-- begin Document --

The interpretation of these findings is somewhat unclear. One hypothesis is based on the distinction between authors and readers. In highly specialized subject fields these populations largely overlap, whereas in fields with a more direct societal impact, the readers’ population may consist mainly of professionals or even the general public who do not regularly publish articles. The hypothesis proposes that in the latter type of fields the correlation between downloads and citations is lower than in the first. Additional research, also conducted at the level of individual articles, is needed to further examine this hypothesis.

Patents and scientific articles

Earlier this year, Research Trends also published an article analyzing patent citations to journal articles, in order to measure the technological impact of research (2). The analysis focused on a subject field in the social sciences. It examined the characteristics of research articles published in Library Science journals and the manner by which they are cited in patents.  Library science articles were found to be well cited in patents. The articles cited feature information retrieval and indexing, and information and documents management systems which pertain to electronic and digital libraries development. The citing patents focus on electronic information administration, navigation, and products and services management in commercial systems. Interestingly, the time span between the scientific invention and its use in technology may be up to 10 years. This finding illustrates the time delays one has to take into account when trying to measure technological or societal impact of scientific research. For an overview of this way of using patent citations, see (3).

Scopus author data versus OECD “input” statistics

Scopus, Elsevier’s scientific literature database, containing meta-data of scientific publications published by more than 5,000 publishers in 18,000 titles, has implemented unique features that enable one to obtain an estimate of the number of active – i.e., publishing – authors in a particular year, country, and/or research domain, and also to track the “institutional” career of a researcher, providing information on the institutions in which a researcher has worked during his or her career. Research Trends issues 26 and 27 contained two articles by Andrew Plume presenting a first analysis of migration or brain circulation patterns in the database (4) (5).

Data accuracy and validation is also a relevant issue in this case. One way to validate author data is by comparing outcomes per country with statistics on the number of full time equivalents spent on research in the various institutional sectors, obtained from questionnaires and published by the OECD.

 

Country Germany UK Italy The Netherlands
OECD number of FTE Research 2007 (all sectors) 290,800 254,600 93,000 49,700
OECD number of FTE Research 2007 (Higher Education & Government sector) 116,600 159,100 56,200 23,800
Number of Publishing authors in Scopus 150,400 154,600 113,100 46,300
Ratio number of authors / Number of FTE Research (all Sectors) 0.52 0.61 1.22 0.93
Ratio number of authors / Number of FTE Research (Higher Education & Government sector) 1.29 0.97 2.01 1.95

Table 2: OECD and Scopus based “input” statistics for 4 European countries

Table 2 presents statistics for 4 countries. Rather than comparing absolute numbers, it is interesting to calculate the ratios in the last two rows of the table. It is striking that these ratios differ substantially between countries. They are much higher for the Netherlands and Italy than they are for Germany and UK. This outcome points first of all towards the need to further validate Scopus-based numbers of active researchers. On the other hand, it also raises the question whether the various countries have applied the same definition of FTE research time in their surveys.

-- end Document --

## Problem statement
Condense the paragraph in the research impact article above that begins "Earlier this year, Research Trends" into a short bulleted list that keeps its main facts.

-- begin Data records --

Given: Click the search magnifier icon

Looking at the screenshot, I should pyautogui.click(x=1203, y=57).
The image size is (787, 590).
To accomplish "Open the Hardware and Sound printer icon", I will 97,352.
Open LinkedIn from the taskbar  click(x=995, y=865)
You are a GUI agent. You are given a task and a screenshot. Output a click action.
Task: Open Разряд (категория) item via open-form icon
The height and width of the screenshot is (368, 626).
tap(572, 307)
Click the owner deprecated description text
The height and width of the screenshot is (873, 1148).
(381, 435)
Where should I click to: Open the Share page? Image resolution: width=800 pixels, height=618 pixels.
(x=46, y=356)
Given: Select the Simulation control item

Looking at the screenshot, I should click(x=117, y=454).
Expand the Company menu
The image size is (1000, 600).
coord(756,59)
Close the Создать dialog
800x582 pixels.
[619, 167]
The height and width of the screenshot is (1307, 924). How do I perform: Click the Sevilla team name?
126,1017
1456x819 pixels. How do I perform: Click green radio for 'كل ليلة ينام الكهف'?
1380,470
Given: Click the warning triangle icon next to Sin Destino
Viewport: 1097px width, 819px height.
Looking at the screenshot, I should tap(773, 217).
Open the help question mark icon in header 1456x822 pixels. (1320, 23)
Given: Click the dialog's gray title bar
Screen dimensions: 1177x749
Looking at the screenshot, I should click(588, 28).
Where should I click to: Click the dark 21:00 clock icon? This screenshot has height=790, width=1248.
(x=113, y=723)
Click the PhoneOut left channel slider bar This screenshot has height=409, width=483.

-- end Data records --

## Answer for the task
- Research Trends published an article earlier this year that analyzed patent citations to journal articles as a way to measure the technological impact of research.
- It focused on Library Science journals, a social-science field, and how their articles are cited in patents.
- Library science articles turned out to be well cited in patents.
- The cited articles cover information retrieval and indexing, and information and document management systems related to developing electronic and digital libraries.
- The citing patents focus on electronic information administration, navigation, and products and services management in commercial systems.
- Up to 10 years may pass between a scientific invention and its use in technology, a delay to consider when measuring technological or societal impact.